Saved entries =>
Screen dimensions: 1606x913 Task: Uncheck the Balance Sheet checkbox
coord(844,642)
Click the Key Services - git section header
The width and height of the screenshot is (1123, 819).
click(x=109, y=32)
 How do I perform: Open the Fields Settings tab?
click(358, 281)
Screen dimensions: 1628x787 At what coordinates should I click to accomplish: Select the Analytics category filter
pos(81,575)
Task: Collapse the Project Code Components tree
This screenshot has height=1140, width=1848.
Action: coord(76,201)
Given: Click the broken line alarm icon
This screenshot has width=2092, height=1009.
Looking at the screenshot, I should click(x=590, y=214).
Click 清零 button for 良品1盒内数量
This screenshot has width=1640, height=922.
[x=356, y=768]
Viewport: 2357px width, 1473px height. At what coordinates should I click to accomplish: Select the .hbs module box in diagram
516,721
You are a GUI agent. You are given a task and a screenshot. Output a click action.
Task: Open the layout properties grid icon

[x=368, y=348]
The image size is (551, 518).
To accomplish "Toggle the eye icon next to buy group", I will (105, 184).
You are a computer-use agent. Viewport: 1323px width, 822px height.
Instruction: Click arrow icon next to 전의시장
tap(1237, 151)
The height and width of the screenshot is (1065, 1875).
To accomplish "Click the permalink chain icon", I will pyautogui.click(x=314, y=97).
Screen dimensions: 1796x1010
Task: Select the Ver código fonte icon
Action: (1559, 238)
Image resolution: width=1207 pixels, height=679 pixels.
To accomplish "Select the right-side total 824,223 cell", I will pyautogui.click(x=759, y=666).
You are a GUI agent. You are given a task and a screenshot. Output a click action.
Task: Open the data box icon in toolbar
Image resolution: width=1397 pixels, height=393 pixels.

What is expected => Number of lines above containing "pixels": give it, with no other text.

Answer section => 2